H4C3R5?

Cybersecurity has become a recent interest of mine. I didn't know much about this field of technology except for the little bits of information here and there about hacking and ways to counter hacking. However I remembered hearing about a challenge know as Capture the Flag (CTF) which was designed to teach people about cybersecurity by providing an environment to hack in.

(The image above was made using Inkscape and GIMP in case you were wondering! Leave a comment below if you like it!)

Turns out these challenges are pretty common, especially for high schools and colleges. Naturally I decided to try my hand at cracking, decrypting, and reverse engineering these problems. First though I should probably explain how these challenges work. The main objective of the challenge is to find "flags" which are simply strings of characters and numbers such as "flag{th1s_1s_4_f14g}". There are two types of CTF competitions: Attack/Defend and Jeopardy. The Jeopardy format is most common with beginners as it is a list of challenges that you can do, each with its own value (yes, there is a scoreboard).
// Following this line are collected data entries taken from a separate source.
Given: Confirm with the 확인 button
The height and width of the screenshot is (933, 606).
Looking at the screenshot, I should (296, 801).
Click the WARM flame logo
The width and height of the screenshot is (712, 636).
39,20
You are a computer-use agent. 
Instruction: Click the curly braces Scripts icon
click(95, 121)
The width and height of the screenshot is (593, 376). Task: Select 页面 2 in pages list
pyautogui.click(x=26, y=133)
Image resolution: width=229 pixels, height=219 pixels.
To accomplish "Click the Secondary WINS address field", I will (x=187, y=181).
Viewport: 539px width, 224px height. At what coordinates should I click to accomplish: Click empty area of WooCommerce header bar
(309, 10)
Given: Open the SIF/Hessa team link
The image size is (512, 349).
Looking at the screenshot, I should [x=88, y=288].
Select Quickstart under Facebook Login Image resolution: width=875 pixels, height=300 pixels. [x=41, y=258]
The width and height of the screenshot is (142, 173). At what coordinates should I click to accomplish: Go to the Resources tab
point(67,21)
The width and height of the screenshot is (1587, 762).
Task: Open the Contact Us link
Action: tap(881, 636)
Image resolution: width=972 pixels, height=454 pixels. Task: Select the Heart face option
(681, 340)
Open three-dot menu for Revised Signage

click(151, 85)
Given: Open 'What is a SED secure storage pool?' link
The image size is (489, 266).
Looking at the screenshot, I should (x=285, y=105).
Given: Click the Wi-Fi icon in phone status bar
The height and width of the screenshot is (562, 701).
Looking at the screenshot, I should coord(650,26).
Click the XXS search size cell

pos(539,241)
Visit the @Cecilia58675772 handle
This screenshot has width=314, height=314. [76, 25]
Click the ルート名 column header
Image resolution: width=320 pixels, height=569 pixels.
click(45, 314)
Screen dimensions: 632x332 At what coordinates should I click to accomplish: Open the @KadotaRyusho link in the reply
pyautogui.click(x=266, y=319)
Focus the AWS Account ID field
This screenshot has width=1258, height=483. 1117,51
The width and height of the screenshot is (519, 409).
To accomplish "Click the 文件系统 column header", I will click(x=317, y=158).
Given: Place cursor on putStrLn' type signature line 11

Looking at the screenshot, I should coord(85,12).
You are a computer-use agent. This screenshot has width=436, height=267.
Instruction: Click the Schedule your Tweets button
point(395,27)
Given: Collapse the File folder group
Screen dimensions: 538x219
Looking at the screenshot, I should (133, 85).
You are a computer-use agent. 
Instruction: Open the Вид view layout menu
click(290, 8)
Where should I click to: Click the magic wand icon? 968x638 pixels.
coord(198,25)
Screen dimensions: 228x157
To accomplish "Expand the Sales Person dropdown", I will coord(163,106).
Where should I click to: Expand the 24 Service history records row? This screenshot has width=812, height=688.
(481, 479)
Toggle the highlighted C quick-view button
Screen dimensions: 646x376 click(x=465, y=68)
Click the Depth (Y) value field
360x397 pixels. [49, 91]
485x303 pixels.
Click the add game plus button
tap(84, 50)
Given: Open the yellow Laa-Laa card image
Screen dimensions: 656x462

The Attack/Defend format is different but as I have yet to participate in this style of event I cannot really explain it.

After researching CTF competitions, I found one taking place March 13-20 called EasyCTF. That was only about 3 days away at that point, so I decided to join. I can say that EasyCTF was one of the most fun experiences I have had! The challenges were divided up into categories, mainly cryptography, binary exploitation, web exploitation, forensics, and reverse engineering. I found the binary exploitation relatively hard, so I avoided most of those challenges. The others however were very fun and taught me a lot about the way files work and web sites operate.

For example, one particular forensics problem provided a picture and asked you to find what secrets it was hiding. After examining opening the file in a hex editor and examining the data, it appeared there was actually multiple pictures. My teammate who worked with me during this competition had also noticed that the thumbnail changed when it was very small. So I took the data from the file for each picture and saved it as separate images. Sure enough, one of them was an image containing the text for a flag. I was extra excited about this one because we were only the fourth team to solve it!

Hex data for image. You can see multiple JFIF headers indicating multiple images!

Image hidden inside another image! Clever!

One of the web exploit problems involved looking at the stored cookies. Here the flag was clearly found. Another required SQL injection causing the site to spit out the flag. Many of the challenges required a large amount of googling and reading previous CTF write-ups to learn how to solve the problems. My team ranked 473 out of 1938. Not bad for the first try!

This past week I have been working on PicoCTF, one of the biggest CTF competitions for high schools. It doesn't end until Friday so I can't show any of the great challenges I solved (but I will as soon as the competition is over!). If you're interested in cybersecurity or just want to know more about computers and the way they work, check out the many resources available. There is even a GitHub page dedicated for tools for CTF challenges.